We note that petitioners were aware that they could deduct the costs of goods sold under various Code sections. However, we find that their failure to preserve any documentation to support these deductions shows a lack of due care. In addition to neglecting to maintain adequate books and records to establish the Club's cost of goods sold, petitioners also failed to maintain records of wages the Club paid to its employees. They even failed to file employer tax returns. We find that petitioners are subject to the additions to tax for negligence, as set forth by respondent, for each of the taxable years at issue since they acted in a negligent manner in failing to maintain proper books and records of the Club's business during those years.

Additions to Tax for Substantial Understatement

Respondent determined that petitioners' understatements of income tax in each of the taxable years at issue were substantial under section 6661. Respondent asserts that the understatements resulted from petitioners' overstatement of cost of goods sold and their understatement of gross receipts received in operating the Club. Petitioner argues that no understatements exist, and, if any did, they would be attributable to the Club in its corporate capacity.

Section 6661 provides a 25-percent addition to tax if there is a substantial understatement of income tax in the taxable year at issue. In determining if an understatement is substantial, section 6661(b)(2)(B)(ii) provides for a reduction of the understatement where there is, or was, substantial authority for petitioners' treatment. Taking into account the above limitation, an understatement is substantial if it exceeds the greater of $5,000 or 10 percent of the tax required to be shown on the return for the taxable year in question.

In the case before us, we have already found that petitioners understated their income tax in each of the taxable years 1985, 1986, and 1987 by understating income and overstating deductions.
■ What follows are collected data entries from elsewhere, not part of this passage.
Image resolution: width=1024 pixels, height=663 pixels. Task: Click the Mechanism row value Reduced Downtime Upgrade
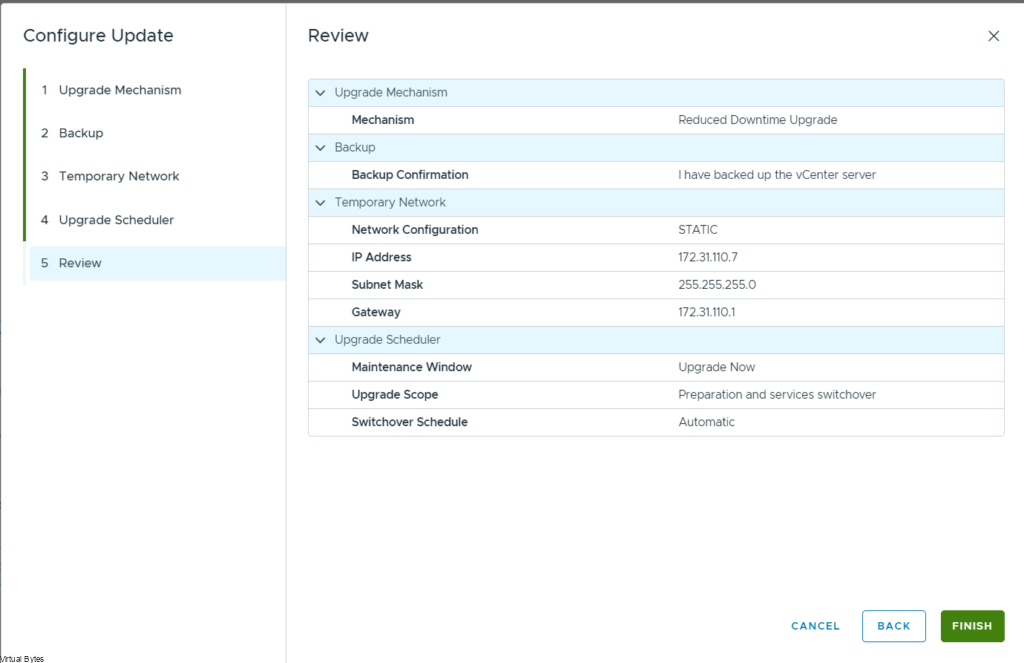coord(757,120)
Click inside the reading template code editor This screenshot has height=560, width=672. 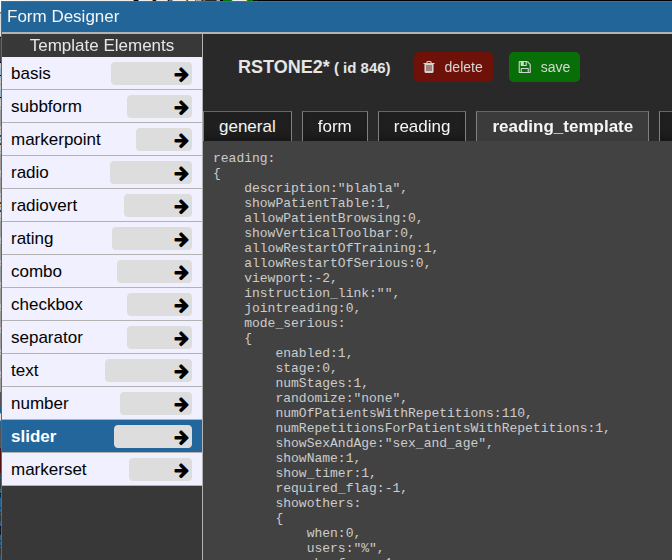coord(450,350)
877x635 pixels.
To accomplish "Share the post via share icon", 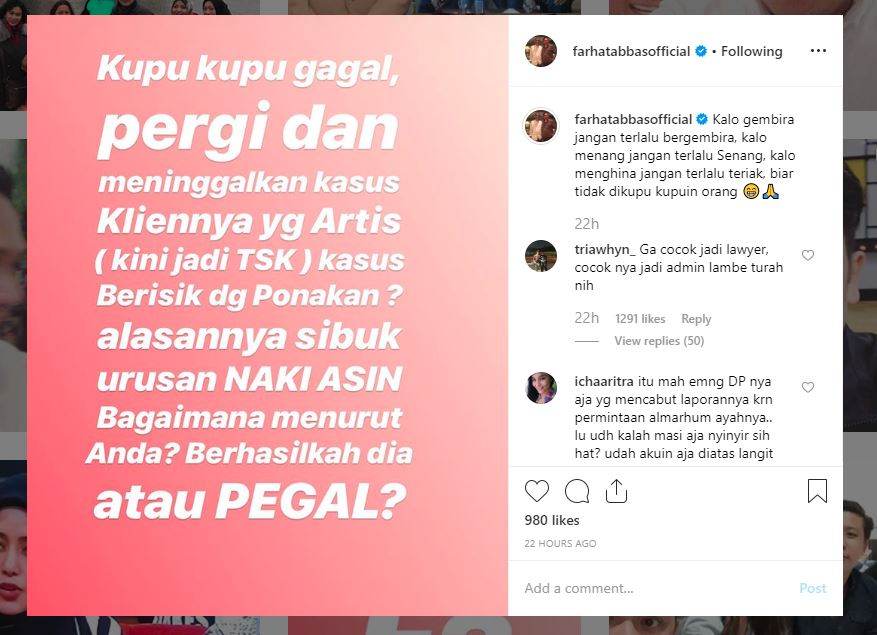I will [616, 491].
We have also found that petitioners are responsible for the tax treatment of the Club's operations since the Club's corporate status was disregarded by them for all intents and purposes. The only question remaining is whether the understatements were substantial.

Petitioners' true tax liability was $14,356, $18,879, and $12,780 for the taxable years 1985, 1986, and 1987, respectively. The greater of $5,000 or 10 percent of the true tax liability is $5,000 for each of the years in question. Petitioners' understatements were $9,782, $12,480, and $7,392 for the taxable years 1985, 1986, and 1987, respectively. We find that petitioners are subject to the additions to tax under section 6661 for all 3 taxable years since their understatements exceed $5,000 in each of the years at issue.

Conclusion

Respondent, utilizing the percentage or markup method of income recomputation, has established that petitioners understated their income in each of the taxable years 1985, 1986, and 1987. Further, petitioners failed to substantiate the amounts they claimed as the Club's cost of goods sold, and, consequently, petitioners failed to meet their burden of proof.

Based on petitioners' failure to maintain adequate books and records and based on petitioners' inability to substantiate their reported expense deductions, we find petitioners are subject to the additions to tax for negligence under section 6653(a) for each of the years at issue. Further, we find that petitioners' understatements of tax for each of the years at issue were substantial under section 6661. Petitioners are therefore subject to the additions to tax under section 6661.

We have reviewed petitioners' other arguments and find them wholly unpersuasive and without merit.

To reflect the foregoing,

Decision will be entered for the respondent.